As you may know, tomorrow's my birthday... Whoop! Whoop! Exciting I know..... I know.. But the problem is is that I'm suppose to be spending my birthday weekend with my dad but no gas no come.
So, instead tomorrow I will go to my " aunt's" house instead. I'm turning 20 tomorrow you guys. Wow! Ikr. I had a morning class from eight to ten but eventually he let us out at nine instead.... Lucky us.
I wanted to take a nap so bad when I got home but it was no use. I kept being called for to do things. And my mom has the audacity to get mad at me because I forgot to wash one single thing and she kept going on and on about how everyone needs to wash their own dishes blah,blah,blah. But when I ask the peoole that live in this househole to wash the dishes no one ever does it but I'm the one who's always getting yelled at. See what I mean you guys.

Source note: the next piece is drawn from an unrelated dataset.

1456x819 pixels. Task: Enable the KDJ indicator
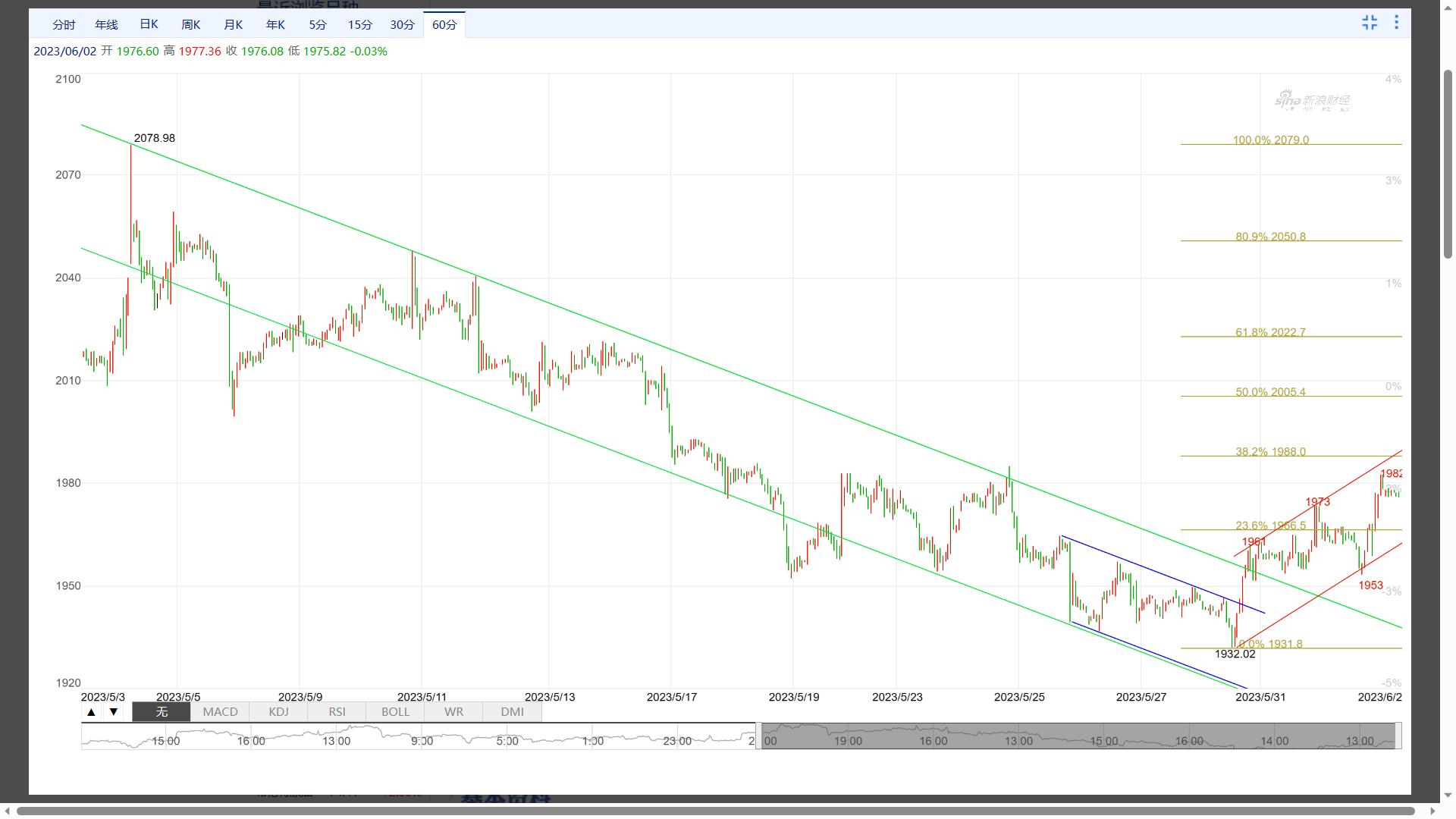tap(278, 712)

I was going to go ahead and wash the pan or whatever because I had tostitos pizza roll for dinner last night but noooo... She snatched it right out of my hand... Well more like took it out if my hand... When I even agreed to clean up the mess that I made so she won't have to.
But oh well. I just ended up sweeping anyways.

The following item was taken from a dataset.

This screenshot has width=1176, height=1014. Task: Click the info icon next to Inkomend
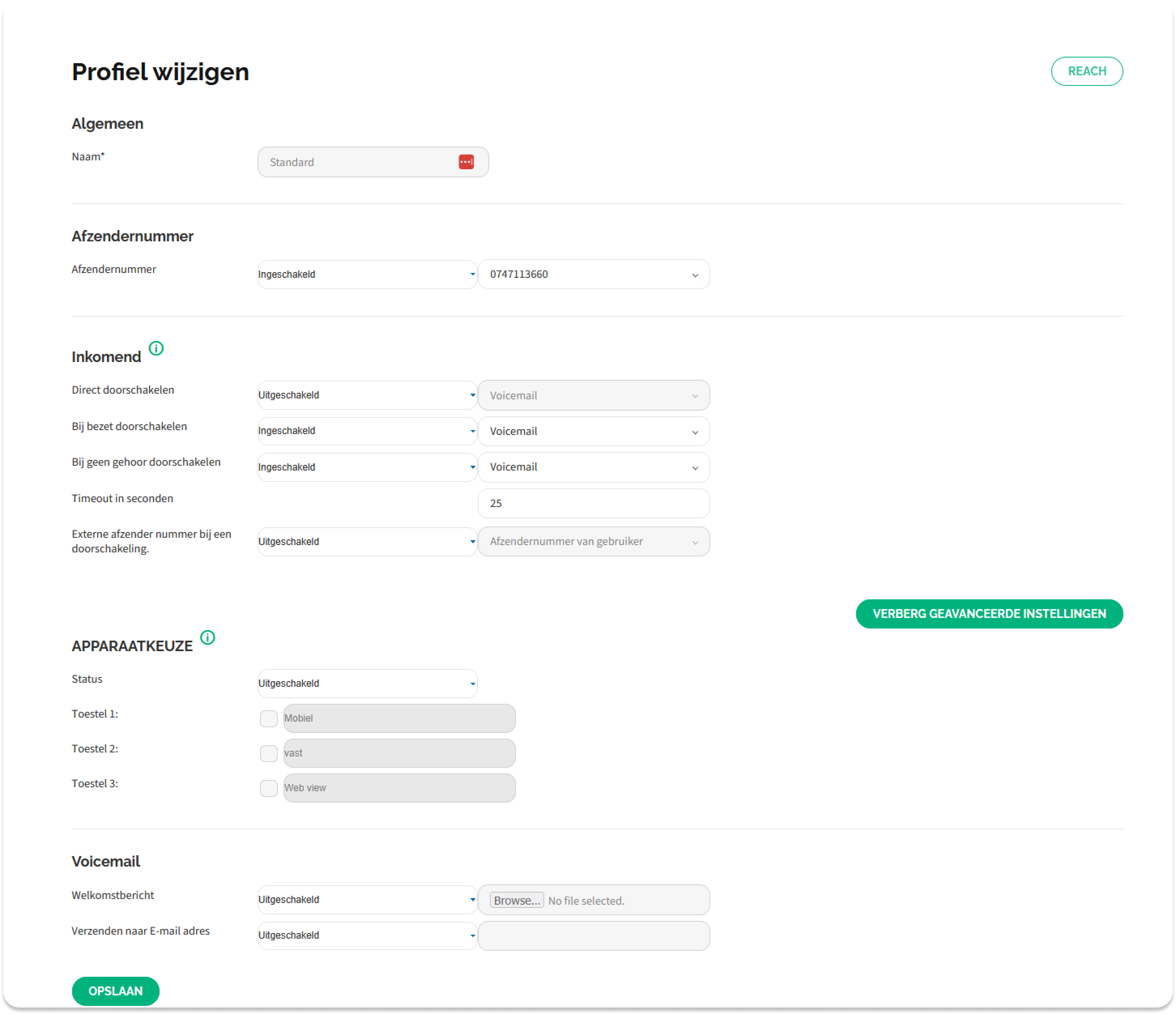[156, 348]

Sometimes I hate cleaning up more than,anything.
Sometimes when I'm writing it absolutely makes no sense. Like now I'm just babbling on... And on... And on... And on.... Okay.... Ima stop.
I finally took those nails of that I call fake ( because they were ). And besides they were in the way of everything.
My Grandma had given me an early birthday present. Of coarse she gives me a diary that even has a lock on it including a Mickey mouse shirt ( that was suppose to be my mom's but she'll get over it) , diary of a wimpy kid crossword puzzles ( I mean its a puzzle ), long sleeve shirt, a pair of hot pink Capri pants, ect,ect....
So far, only one person wished me happy birthday on Facebook... Even thought it wasn't actually my birthday... Not until tomorrow... But I thanked him and hearted it anyways. The comment... Not him.
Like I know the guy and besides we only talked once and it was only about something he posted on his story on messenger. Remember. Boyfriend here. I mean how can you forgrt over the countless thousand times I've mentioned him in my past diary entries of this year. Okay... Now I'm done.